Answer to question number three: That should be a no brainer. Democrats should be rooting for Owens to win to attempt to offset the Virginia race in which the Republican candidate, Bob McDonnell is showing a double digit (13) lead over his Democratic rival, Creigh Deeds.
Just as a FYI, Scozzafava's campaign manager, Matt Burns, is supporting Hoffman, stating "I am supporting Doug Hoffman, because denying Nancy Pelosi another foot soldier is vital to restoring fiscal responsibility and common sense in Washington."
He continues on to say "I don't think supporting a candidate who would back Nancy Pelosi is the best way to get our nation on the right track."

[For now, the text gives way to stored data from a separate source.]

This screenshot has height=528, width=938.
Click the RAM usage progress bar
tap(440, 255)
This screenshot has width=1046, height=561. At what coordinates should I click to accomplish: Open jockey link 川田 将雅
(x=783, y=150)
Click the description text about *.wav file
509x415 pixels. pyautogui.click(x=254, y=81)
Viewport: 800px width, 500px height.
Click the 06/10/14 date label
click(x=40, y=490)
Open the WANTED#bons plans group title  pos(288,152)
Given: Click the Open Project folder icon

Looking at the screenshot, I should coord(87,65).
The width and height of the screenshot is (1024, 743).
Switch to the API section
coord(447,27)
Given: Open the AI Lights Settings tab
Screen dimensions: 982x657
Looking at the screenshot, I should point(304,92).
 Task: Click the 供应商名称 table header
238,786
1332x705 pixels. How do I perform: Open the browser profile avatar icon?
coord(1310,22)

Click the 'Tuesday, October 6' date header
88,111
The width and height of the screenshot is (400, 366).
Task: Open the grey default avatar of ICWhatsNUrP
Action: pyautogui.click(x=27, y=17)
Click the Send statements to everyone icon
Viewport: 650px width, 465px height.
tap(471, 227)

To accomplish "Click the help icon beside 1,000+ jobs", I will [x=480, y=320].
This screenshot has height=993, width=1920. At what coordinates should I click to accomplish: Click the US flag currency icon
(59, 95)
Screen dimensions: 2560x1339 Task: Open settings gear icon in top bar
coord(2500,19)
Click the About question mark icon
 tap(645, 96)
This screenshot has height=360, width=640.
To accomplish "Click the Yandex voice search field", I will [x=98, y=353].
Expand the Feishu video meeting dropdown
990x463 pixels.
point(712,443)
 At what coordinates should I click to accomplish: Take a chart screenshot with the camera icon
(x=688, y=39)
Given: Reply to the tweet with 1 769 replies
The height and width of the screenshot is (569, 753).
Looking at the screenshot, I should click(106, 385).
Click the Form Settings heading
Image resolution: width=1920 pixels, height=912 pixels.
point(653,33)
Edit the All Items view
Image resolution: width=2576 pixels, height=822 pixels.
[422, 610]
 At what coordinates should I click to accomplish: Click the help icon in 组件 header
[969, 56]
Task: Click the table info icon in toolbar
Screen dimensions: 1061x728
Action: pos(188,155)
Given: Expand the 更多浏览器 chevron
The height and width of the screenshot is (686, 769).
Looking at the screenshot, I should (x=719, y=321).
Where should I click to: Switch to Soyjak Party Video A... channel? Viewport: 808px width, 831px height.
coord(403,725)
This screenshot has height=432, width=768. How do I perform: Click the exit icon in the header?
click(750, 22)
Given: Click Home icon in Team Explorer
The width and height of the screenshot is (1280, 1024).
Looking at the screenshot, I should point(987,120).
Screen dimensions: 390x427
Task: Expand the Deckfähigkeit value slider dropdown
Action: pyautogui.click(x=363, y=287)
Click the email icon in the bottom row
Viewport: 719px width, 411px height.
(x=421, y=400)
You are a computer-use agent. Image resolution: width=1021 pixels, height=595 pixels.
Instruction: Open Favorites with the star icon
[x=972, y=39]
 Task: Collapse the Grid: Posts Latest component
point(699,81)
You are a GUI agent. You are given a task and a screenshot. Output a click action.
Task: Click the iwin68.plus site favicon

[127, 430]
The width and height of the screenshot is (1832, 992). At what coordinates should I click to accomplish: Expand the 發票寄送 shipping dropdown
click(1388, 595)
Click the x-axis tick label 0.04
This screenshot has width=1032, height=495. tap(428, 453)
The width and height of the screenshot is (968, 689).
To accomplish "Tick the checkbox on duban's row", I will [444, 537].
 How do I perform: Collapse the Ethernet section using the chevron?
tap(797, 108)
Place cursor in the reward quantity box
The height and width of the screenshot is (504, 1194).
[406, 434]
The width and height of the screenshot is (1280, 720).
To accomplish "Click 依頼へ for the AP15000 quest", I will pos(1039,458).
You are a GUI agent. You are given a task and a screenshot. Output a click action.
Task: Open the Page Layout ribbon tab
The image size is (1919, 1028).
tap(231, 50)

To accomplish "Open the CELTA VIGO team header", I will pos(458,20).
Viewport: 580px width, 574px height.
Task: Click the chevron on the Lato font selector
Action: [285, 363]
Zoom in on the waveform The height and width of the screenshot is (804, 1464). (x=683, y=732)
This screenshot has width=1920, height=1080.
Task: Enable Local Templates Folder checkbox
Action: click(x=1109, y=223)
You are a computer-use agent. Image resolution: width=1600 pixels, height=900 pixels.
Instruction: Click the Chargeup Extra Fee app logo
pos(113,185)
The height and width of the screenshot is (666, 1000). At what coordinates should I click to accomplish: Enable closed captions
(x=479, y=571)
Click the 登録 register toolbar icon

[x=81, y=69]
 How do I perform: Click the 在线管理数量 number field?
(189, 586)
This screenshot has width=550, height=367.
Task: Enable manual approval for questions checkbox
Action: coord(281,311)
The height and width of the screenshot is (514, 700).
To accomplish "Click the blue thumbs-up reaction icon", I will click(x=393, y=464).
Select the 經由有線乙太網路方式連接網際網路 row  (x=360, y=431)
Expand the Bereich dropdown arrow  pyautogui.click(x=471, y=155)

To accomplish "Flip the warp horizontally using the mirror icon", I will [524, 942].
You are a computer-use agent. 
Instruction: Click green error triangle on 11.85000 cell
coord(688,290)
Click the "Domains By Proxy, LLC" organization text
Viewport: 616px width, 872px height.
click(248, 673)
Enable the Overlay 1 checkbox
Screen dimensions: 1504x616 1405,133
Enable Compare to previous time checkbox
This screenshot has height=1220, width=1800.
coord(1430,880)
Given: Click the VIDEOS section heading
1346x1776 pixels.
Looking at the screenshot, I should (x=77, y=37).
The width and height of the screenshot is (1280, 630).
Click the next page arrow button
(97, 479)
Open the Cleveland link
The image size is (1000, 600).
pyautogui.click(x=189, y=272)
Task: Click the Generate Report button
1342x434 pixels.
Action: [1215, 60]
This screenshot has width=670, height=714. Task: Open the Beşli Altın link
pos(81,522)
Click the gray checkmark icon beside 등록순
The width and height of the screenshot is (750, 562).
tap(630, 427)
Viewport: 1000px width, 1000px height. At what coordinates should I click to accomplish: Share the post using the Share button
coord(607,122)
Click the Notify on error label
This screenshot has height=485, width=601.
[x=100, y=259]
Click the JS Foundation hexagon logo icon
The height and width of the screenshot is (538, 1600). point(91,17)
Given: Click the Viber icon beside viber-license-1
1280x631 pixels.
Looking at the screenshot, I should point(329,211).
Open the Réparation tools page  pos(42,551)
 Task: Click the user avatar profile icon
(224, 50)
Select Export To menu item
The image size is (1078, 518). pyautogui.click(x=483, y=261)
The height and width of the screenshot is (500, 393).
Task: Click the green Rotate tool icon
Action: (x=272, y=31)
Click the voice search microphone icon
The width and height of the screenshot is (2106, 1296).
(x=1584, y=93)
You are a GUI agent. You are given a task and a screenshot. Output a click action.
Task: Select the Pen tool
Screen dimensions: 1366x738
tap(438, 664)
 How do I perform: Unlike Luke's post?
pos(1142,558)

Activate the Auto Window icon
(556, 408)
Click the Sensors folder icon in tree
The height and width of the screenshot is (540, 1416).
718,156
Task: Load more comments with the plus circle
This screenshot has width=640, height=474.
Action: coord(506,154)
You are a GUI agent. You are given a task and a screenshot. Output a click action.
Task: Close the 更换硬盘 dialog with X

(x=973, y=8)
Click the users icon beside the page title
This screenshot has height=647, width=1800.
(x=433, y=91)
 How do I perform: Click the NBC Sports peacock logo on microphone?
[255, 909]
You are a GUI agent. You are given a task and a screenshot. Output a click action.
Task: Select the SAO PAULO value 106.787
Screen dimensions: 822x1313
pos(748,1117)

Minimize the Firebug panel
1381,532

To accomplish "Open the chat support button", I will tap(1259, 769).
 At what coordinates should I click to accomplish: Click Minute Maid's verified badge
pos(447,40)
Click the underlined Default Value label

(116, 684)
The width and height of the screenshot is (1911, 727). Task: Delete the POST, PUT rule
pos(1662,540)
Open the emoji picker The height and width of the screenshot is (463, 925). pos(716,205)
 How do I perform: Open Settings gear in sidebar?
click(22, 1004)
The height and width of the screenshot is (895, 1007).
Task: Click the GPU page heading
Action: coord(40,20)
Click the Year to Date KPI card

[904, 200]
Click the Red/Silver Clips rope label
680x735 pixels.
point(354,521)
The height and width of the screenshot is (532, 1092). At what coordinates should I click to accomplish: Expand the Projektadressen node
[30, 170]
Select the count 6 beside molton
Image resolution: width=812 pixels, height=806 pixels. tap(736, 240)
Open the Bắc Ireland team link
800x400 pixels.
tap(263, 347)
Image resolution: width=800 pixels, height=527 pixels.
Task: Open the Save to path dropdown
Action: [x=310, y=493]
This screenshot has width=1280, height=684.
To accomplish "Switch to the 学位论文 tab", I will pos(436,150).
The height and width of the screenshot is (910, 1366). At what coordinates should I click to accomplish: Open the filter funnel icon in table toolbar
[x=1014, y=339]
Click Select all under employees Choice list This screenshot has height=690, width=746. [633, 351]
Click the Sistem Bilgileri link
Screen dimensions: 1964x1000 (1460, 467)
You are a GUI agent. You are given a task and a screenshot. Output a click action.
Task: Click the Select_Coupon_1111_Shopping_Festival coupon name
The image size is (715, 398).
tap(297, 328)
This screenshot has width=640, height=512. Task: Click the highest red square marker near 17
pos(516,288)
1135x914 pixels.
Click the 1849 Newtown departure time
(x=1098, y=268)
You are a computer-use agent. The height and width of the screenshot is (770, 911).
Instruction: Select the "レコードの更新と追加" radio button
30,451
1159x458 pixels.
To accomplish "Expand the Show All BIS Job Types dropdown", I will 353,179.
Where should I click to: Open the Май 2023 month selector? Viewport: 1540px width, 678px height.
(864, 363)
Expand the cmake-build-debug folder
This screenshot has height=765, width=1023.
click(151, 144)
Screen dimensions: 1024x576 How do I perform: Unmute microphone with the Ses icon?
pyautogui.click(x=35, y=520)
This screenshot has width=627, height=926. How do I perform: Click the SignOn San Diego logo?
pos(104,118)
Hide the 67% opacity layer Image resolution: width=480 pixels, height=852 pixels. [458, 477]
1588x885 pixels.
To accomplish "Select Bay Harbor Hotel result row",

Wall Street Journal delves into how the voters, via the polls, made a point to the GOP, clearly:
Picked by GOP elites without a primary and with a voting record to the left of many Albany Democrats, Ms. Scozzafava faced a revolt by local and national conservatives in favor of businessman Doug Hoffman, who was nominated on the Conservative Party line. The longtime GOP assemblywoman saw herself falling in the polls and yesterday endorsed Democratic lawyer Bill Owens, who could still win the GOP-leaning seat with a plurality.
The voter revolt ought to be a lesson to the GOP's backroom boys, especially in New York state, where the old Al D'Amato insider club has led the party to irrelevance. GOP state chairman Joe Mondello, now thankfully retired, and Beltway bigs misjudged public dismay against the Democratic agenda in Washington. Nominating a candidate who "can win" in the Northeast does not have to mean someone whose voting record is more liberal on taxes and unions than that of most Blue Dog Democrats.
Conservative voters do not want a liberal hiding behind the Republican brand, they want fiscally conservative candidates.
If that mean staying in the minority a little longer in the House and Senate, in order to force GOP leaders to pick conservative candidates instead of liberal candidates.. then so be it, according to the activists.
Many of the activists who helped knock out Scozzafava told POLITICO that the passion is building despite — and sometimes to spite — Republican leaders in Washington.
“I don’t give a crap about party,” said Jennifer Bernstone, a tea party organizer for Central New York 912, which helped to lead the anti-Scozzafava charge. “Grass-roots activists don’t care about party.”
Says Everett Wilkinson, a tea party organizer in Florida: “We are not going to allow our [movement] to be stolen by the GOP or by any political party.”
This energy on the right seems to exist outside the control of the conventional political structure, and GOP politicians and operatives are as likely to be victims of this anger as beneficiaries.
Expect races across the country to start heating up in the same manner as elections near.